Competitive Enzymatic Fluorescence Immunoassay for Human IgG by Using a Temperature‐Sensitive Phase Separating Polymer with Regulated Phase Transition Temperature

A new enzymatic fluorescence immunoassay for human IgG was developed using a temperature‐sensitive polymer, poly( N ‐isopropylacrylamide‐co‐acrylamide) [P(NIP‐AA)], as a carrier. The lower critical solution temperature of the P(NIP‐AA) containing molar fraction of 8% for AA was 37 °C. In a competitive immunoassay, immobilized IgG and the standard IgG (or sample) competed for binding to a horseradish peroxidase labeled antibody at 33 °C in homogeneous format. After changing the temperature to separate the polymer‐immune complex, the complex precipitate was re‐dissolved and determined by coupling with the fluorescence reaction of hydrogen peroxide and p ‐hydroxyphenylacetic acid.

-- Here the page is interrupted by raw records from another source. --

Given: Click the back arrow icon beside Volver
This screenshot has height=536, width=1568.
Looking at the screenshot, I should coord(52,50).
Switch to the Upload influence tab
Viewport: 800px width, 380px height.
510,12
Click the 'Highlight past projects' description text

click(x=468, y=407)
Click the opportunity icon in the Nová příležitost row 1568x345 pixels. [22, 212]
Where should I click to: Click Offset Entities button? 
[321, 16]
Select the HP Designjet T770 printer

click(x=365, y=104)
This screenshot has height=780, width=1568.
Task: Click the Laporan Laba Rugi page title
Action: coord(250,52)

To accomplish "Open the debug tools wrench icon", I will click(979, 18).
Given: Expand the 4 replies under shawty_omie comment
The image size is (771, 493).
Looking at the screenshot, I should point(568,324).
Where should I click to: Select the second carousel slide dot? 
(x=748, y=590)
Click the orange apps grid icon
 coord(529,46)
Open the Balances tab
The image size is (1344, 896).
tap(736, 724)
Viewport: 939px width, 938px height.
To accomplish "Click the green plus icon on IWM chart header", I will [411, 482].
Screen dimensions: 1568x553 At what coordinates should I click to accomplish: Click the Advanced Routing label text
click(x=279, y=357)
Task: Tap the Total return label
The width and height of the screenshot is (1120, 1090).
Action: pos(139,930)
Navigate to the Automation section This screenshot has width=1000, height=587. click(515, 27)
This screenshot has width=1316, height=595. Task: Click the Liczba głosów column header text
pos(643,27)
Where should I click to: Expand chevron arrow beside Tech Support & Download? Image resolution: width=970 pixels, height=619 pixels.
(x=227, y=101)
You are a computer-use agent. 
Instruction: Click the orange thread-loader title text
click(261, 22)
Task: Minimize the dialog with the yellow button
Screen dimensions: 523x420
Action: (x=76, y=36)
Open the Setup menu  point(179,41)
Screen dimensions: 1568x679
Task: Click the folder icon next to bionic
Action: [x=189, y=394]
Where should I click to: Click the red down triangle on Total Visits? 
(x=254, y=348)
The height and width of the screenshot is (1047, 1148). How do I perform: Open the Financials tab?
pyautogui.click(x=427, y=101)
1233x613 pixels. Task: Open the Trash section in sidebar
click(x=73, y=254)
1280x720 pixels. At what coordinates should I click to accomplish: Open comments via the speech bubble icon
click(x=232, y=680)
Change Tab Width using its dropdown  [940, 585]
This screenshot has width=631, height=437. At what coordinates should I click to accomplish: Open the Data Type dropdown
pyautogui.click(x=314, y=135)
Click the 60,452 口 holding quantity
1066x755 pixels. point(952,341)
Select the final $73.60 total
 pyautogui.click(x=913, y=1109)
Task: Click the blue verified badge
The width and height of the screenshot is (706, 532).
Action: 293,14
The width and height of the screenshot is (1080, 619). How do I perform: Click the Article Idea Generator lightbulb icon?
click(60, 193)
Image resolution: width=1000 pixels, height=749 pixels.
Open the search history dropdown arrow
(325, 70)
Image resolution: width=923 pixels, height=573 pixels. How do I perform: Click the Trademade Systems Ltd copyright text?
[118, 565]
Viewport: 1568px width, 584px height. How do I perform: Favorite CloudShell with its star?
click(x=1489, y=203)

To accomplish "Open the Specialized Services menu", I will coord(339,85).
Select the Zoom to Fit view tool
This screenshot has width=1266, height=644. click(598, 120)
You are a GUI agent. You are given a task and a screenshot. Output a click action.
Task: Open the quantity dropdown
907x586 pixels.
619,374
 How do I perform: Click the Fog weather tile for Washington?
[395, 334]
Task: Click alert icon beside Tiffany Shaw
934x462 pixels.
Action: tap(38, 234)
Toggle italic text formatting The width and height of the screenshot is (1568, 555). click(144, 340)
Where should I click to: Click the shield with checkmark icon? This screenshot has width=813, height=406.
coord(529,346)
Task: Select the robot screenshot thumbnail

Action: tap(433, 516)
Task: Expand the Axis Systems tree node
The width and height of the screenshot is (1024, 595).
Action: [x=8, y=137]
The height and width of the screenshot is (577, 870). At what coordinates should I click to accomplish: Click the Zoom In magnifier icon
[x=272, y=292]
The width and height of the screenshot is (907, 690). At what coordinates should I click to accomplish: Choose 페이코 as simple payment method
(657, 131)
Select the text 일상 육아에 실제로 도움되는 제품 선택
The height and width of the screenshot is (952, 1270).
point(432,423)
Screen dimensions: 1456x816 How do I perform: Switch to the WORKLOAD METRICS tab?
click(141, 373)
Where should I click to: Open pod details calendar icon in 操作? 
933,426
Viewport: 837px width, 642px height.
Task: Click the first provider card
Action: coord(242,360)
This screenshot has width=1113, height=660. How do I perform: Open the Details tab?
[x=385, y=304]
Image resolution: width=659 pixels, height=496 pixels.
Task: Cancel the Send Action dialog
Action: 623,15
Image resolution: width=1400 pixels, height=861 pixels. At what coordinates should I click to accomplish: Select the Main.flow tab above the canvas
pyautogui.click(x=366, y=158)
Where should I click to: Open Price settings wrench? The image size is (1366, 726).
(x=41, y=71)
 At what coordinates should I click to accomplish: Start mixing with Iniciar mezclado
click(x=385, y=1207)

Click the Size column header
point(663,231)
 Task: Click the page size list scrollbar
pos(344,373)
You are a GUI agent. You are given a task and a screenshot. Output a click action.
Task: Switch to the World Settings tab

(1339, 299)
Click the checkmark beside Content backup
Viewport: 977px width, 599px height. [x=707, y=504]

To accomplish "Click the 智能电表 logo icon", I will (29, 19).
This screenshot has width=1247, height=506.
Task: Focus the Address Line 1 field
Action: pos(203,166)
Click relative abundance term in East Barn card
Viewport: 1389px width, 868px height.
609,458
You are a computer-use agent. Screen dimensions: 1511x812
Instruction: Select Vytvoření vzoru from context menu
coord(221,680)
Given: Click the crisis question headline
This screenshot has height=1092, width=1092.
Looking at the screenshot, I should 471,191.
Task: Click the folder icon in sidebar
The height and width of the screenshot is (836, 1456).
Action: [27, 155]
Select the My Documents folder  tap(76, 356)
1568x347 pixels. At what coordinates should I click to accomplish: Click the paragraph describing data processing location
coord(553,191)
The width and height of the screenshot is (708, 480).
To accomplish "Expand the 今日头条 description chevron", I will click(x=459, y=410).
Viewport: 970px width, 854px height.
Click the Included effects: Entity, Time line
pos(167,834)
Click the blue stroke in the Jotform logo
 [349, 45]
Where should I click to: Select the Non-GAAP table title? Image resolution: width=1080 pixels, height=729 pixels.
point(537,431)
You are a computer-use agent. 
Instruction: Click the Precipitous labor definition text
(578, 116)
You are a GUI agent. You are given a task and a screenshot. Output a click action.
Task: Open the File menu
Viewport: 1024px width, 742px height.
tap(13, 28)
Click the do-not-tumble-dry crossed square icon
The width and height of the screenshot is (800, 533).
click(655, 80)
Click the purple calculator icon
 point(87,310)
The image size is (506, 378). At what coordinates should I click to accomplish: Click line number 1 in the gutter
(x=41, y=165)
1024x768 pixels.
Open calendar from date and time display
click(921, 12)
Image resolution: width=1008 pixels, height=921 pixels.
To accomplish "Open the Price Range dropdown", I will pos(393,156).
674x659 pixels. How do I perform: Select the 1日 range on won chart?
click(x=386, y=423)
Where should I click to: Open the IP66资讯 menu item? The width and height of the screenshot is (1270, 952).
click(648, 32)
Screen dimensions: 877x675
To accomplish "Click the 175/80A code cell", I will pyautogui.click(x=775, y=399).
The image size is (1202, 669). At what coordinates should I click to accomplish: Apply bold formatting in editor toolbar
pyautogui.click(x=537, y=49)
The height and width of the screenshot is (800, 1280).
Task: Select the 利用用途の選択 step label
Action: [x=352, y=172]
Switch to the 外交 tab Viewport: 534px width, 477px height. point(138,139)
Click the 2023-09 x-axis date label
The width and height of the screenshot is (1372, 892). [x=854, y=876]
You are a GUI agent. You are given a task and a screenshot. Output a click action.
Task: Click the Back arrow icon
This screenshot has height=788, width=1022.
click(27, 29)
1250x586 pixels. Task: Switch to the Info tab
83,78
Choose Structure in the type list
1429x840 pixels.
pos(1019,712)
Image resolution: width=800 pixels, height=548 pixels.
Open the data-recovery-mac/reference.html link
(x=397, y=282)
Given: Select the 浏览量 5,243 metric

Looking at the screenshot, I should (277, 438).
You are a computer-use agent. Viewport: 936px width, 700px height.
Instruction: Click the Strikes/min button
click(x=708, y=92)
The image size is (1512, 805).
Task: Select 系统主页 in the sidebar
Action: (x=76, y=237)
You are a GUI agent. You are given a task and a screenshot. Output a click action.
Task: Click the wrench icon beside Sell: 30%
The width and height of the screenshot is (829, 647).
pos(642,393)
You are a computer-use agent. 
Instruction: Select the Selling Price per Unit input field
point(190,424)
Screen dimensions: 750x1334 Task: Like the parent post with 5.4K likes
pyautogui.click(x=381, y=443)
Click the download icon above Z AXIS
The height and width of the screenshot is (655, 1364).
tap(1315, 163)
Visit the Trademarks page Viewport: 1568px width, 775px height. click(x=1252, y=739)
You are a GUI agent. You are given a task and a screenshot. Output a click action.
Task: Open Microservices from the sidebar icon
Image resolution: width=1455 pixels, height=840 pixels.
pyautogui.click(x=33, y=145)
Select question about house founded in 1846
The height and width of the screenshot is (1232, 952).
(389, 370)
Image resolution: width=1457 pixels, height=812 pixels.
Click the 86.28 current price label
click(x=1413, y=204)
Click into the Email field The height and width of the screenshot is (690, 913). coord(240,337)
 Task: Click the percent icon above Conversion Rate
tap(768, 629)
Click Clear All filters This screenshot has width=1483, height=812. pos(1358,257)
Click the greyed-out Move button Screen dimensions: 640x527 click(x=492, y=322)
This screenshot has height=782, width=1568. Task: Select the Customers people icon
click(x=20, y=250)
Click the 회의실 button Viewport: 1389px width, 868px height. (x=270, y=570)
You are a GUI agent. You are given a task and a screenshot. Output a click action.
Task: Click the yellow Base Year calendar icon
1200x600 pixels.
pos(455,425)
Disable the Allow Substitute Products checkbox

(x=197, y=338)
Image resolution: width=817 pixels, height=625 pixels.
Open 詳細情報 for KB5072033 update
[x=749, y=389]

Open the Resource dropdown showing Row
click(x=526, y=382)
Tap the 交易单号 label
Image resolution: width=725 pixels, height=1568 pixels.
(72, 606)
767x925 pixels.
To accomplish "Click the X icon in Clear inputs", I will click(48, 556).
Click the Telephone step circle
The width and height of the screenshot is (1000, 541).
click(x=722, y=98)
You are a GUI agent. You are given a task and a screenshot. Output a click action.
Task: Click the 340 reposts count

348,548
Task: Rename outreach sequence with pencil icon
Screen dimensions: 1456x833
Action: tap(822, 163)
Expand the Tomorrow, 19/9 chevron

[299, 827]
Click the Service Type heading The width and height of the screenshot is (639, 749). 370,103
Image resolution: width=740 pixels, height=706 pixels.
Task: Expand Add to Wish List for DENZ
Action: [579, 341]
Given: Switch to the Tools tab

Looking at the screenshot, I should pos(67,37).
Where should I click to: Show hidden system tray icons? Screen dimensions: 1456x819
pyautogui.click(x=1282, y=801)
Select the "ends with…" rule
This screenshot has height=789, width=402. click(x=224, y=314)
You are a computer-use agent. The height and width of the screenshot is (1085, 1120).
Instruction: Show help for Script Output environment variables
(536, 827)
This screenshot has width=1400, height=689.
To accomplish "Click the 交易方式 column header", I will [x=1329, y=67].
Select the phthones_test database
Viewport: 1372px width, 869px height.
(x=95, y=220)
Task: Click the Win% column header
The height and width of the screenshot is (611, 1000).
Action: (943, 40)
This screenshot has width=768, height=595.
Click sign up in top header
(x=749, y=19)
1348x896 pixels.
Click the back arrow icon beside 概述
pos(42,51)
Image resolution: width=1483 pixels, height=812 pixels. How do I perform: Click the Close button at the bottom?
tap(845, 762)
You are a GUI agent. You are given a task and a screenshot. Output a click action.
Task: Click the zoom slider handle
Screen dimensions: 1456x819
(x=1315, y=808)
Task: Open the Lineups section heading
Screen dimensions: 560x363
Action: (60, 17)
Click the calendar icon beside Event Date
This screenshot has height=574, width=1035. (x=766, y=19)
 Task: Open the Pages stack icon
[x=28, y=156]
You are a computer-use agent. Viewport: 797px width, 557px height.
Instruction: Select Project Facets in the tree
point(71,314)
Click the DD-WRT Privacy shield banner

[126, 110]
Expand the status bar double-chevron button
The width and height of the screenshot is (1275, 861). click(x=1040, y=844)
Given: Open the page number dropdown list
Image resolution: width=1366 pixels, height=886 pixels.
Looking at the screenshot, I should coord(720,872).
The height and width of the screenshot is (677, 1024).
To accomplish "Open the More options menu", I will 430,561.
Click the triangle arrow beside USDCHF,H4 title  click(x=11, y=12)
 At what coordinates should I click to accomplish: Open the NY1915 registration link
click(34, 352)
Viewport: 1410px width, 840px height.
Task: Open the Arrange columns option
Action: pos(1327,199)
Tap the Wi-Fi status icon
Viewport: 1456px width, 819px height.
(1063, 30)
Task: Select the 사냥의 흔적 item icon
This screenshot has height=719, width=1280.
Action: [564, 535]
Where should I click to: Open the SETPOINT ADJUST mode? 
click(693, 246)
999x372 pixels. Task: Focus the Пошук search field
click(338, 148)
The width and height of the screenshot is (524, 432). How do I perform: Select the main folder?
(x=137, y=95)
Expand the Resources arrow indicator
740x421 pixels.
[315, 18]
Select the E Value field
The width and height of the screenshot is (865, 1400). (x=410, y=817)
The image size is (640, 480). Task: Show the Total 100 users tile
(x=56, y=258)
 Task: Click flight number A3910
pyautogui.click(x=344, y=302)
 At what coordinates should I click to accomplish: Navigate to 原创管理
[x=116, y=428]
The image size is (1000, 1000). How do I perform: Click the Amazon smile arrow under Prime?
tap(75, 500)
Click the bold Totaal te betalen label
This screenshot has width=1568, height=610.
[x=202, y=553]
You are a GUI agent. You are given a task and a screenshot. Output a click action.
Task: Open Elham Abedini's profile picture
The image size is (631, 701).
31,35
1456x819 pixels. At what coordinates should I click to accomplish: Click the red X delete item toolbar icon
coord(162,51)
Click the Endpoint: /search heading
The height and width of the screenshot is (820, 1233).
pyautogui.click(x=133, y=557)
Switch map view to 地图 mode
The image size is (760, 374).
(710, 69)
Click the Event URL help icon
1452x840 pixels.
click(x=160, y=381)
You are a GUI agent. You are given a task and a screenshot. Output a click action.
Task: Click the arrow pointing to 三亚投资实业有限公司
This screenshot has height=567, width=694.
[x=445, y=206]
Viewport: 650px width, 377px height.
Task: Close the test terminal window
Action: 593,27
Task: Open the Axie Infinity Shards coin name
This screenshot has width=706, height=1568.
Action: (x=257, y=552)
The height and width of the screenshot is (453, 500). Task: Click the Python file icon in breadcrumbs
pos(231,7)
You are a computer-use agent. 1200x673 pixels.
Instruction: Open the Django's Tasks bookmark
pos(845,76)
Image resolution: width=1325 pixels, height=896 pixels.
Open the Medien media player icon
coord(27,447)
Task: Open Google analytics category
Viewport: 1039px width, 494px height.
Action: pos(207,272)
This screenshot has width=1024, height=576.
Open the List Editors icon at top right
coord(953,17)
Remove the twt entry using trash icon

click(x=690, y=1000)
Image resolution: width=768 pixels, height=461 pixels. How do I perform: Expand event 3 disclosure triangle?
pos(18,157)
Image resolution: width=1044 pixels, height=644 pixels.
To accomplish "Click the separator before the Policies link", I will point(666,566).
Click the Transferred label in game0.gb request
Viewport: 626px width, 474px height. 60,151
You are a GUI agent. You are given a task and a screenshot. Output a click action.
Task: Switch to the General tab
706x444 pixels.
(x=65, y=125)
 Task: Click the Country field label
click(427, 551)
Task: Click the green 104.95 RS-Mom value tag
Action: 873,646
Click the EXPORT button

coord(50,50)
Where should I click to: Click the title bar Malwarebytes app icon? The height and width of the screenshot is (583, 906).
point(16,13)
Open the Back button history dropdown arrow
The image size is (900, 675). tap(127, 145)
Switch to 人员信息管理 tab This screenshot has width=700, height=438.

The calibration graph for human IgG was linear over the range of 100–1000 ng/mL with a detection limit of 2.0 ng/mL. The method is rapid, sensitive and simple. The immune reaction efficiency was improved. In addition, the sensitivity of this method was close to that using traditional microtitration plates as carriers. However, the assay was much faster (the assay time decreased from 100–120 to 30 min). The method has been applied to the determination of the human IgG levels in human sera with satisfactory results.